Can't use your lights anymore because we're slathering your data around and GDPR - edward
https://twitter.com/internetofshit/status/999619364541394944
======
merricksb
This was on the GDPR Hall of Shame blog, heavily discussed here yesterday:

[https://news.ycombinator.com/item?id=17143200](https://news.ycombinator.com/item?id=17143200)

------
mrsteveman1
With IoT stuff, especially light bulbs, the "escape hatch" to avoid _some_ of
the cloud nonsense manufacturers might disable at any time is to ensure you
get devices that have local-only control interfaces. So basically bluetooth,
ZWave, Zigbee, or a WiFi API that works 100% offline.

There are quite a few that fit that requirement, but among the WiFi bulbs I
know that LiFX devices all support a local API with official documentation[1].

I was able add support[2] for the LiFX bulbs to Mozilla's IoT gateway because
of that local API.

These are all largely closed devices though, the real solution is to get
devices where the firmware is under your own control.
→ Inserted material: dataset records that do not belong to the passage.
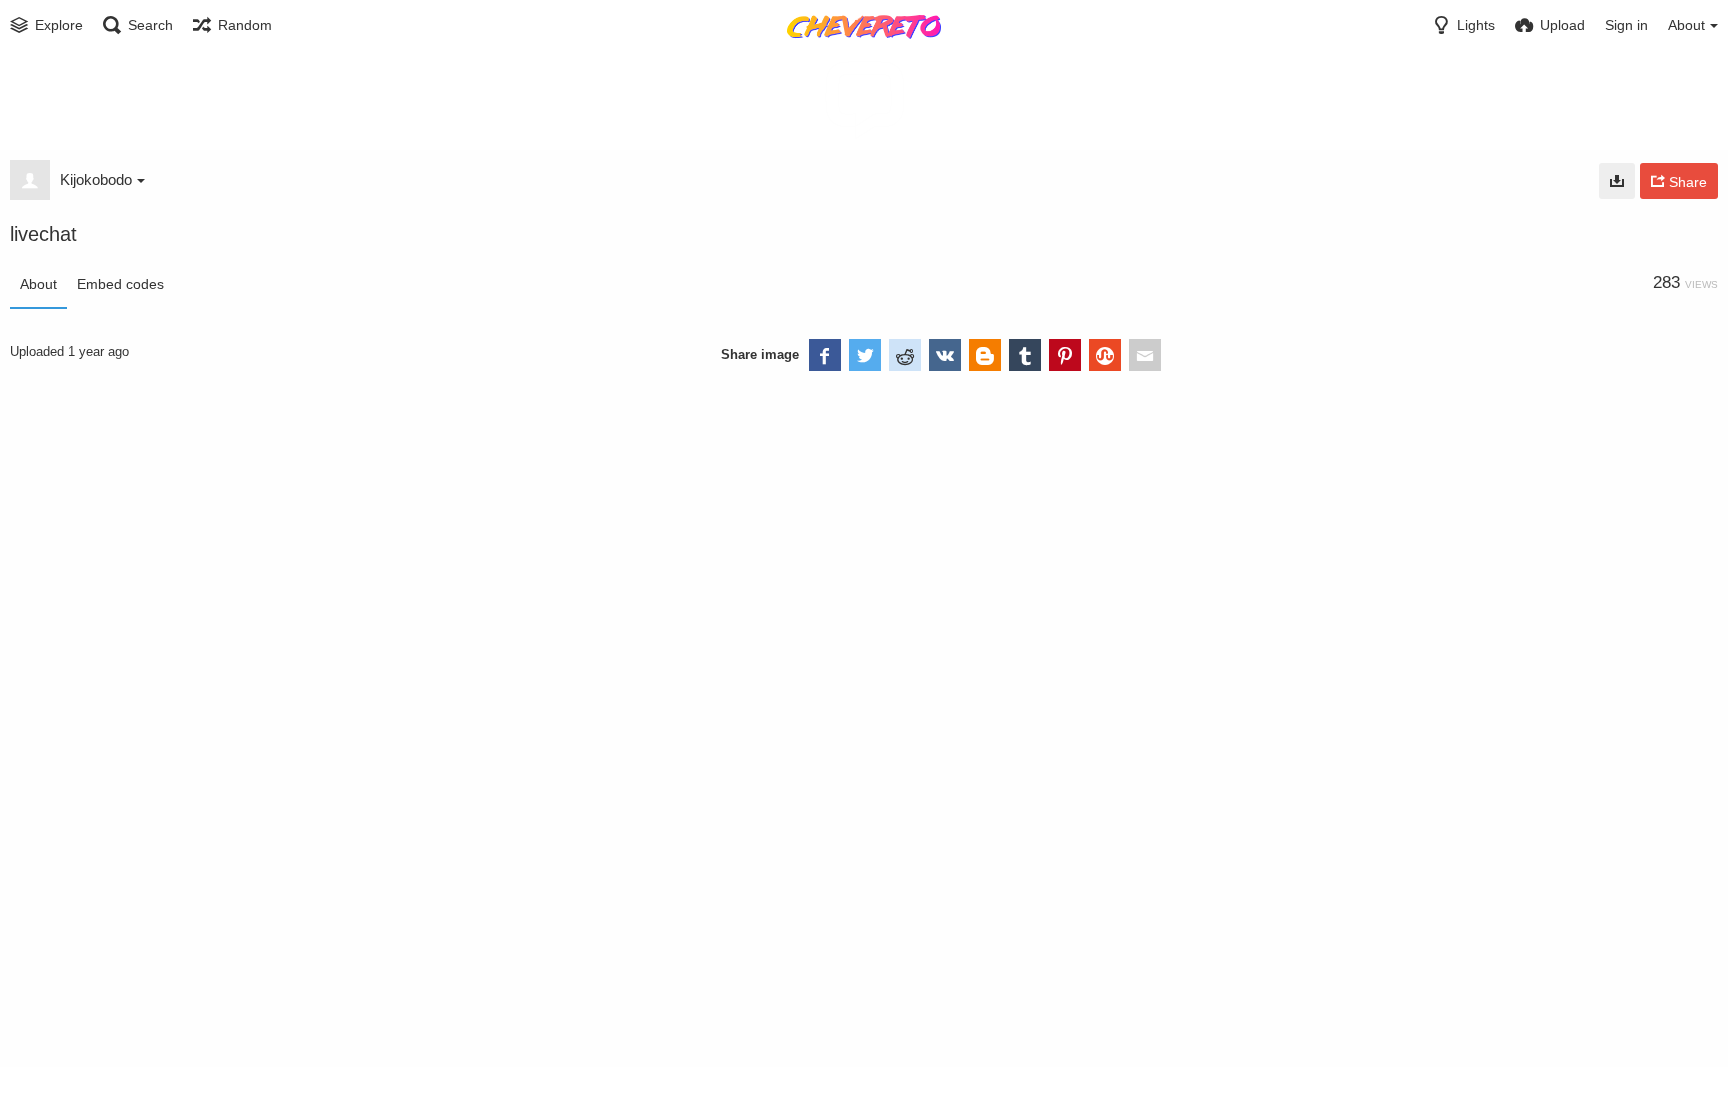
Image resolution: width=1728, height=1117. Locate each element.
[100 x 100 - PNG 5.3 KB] (1617, 181)
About (38, 284)
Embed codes (120, 284)
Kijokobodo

However that's easier
said than done, as it constrains your choices quite a bit.

[1] [https://lan.developer.lifx.com/](https://lan.developer.lifx.com/)

[2] [https://github.com/infincia/lifx-
adapter](https://github.com/infincia/lifx-adapter)

------
macNchz
As terrible of an experience as this is, I’d wager it’s less that “we’re
slathering your data around” and more like “we use a crappy outsourced cloud
platform to control the lights and don’t have the budget/desire/capability to
make sure it’s compliant and won’t get us sued.”

Granted, this is why I don’t buy IoT devices with crappy cloud control panels,
since they can stop working whenever the company behind them decides they’re
not worth maintaining.